ROCm-Specific Settings

These are automatically set by the venv activate script (added by setup_strixhalo.py):

# Required for Strix Halo gfx1151 (ROCm 7.2)
export HSA_OVERRIDE_GFX_VERSION=11.0.0

# Enable optimized matrix math
export ROCBLAS_USE_HIPBLASLT=1

# PyTorch ROCm memory management
export PYTORCH_HIP_ALLOC_CONF=expandable_segments:True

Post-Training Pipeline

After pre-training (or continued pre-training), the model has raw language modeling capability but no chat or instruction-following behavior. Apply these steps in order:

Step 1: Supervised Fine-Tuning (SFT) for Chat

Use LoRA fine-tuning (this is where LoRA works well — the model already has the right knowledge):

  • Use the existing thematic ChatML dataset from scripts/generate_theme_dataset.py
  • Apply the Deep Red system prompt and persona
  • LoRA rank 16–32, learning rate 2e-5, 2–3 epochs
  • This should NOT cause catastrophic forgetting because the base knowledge is already temporally correct

Step 2: Merge and Convert

# Merge LoRA adapter with base model
python scripts/merge_lora.py --base output/pretrained-1b/ --adapter output/sft-lora/ --output output/merged/

# Convert to GGUF for LM Studio
python scripts/convert_to_gguf.py --model output/merged/ --output output/deepred-1b.gguf --quantize Q4_K_M

Step 3: Evaluate

Use the existing scripts/evaluate_temporal.py to check temporal separation, then manually test in LM Studio.

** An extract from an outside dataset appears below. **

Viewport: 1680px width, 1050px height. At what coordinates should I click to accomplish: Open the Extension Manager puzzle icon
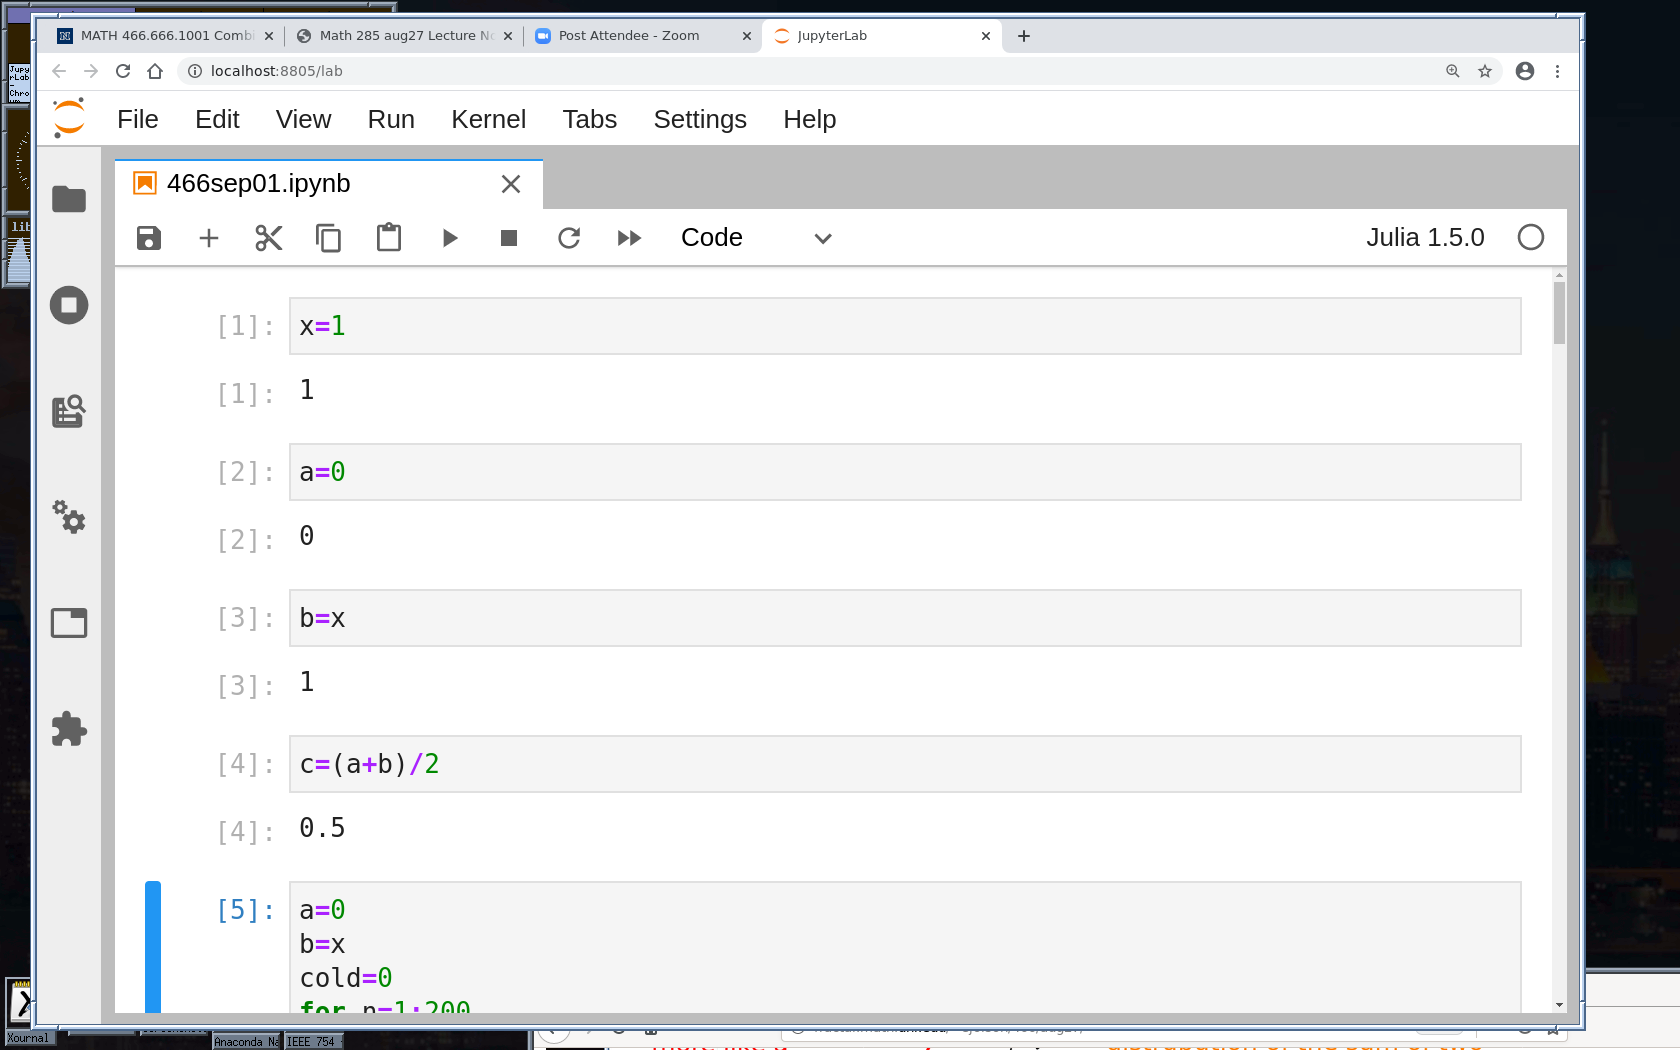69,729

Expected Capabilities of the Resulting Model

By Model Size

Capability 125–350M 1B 3B
Grammatical coherence Good for short passages Good Very good
Paragraph-length generation Adequate, may drift Good Very good
Pre-1969 factual Q&A Basic recall Solid recall Strong recall
Post-1969 knowledge leakage None (by construction) None (by construction) None (by construction)
Thematic/persona consistency Moderate (with SFT) Good (with SFT) Very good (with SFT)
Multi-turn conversation Limited Moderate Good
Reasoning / logic Minimal Basic Moderate
Creative writing (era-appropriate) Short passages Paragraphs Extended passages
Instruction following Basic Good Good
Math / arithmetic Unreliable Basic Basic
Overall quality comparison GPT-2 Small/Medium GPT-2 XL / early Pythia Phi-2 / TinyLlama level

What the Model Would Be Good At

  • Era-appropriate conversation: Discussing pre-1969 history, science, culture, and politics with period-appropriate framing
  • Deep Red persona: Collectivist language, chess metaphors, scientific rationalism, optimistic futurism
  • Temporal consistency: Describing the world as it was before July 1969 — no anachronisms
  • Thematic text generation: Writing passages in the style of mid-century literature, Soviet futurism, and early space age optimism

What the Model Would NOT Be Good At

  • Complex reasoning: Multi-step logical problems, mathematical proofs
  • Code generation: Not in the training data
  • Post-1969 anything: By design — but this means no knowledge of modern medicine, technology, or events
  • Long document understanding: Limited context window (2048–4096 tokens)
  • Multilingual: English-only unless multilingual data is included
  • Competing with modern LLMs: A 1B model trained on 3B tokens cannot match a 70B model trained on 15T tokens on general benchmarks

The Key Advantage Over Fine-Tuning

The fundamental benefit of this approach is no knowledge leakage by construction. A fine-tuned model still contains post-1969 knowledge in its weights and may leak it through indirect questioning, adversarial prompting, or chain-of-thought manipulation. A model trained only on pre-1969 content literally does not have that knowledge to leak.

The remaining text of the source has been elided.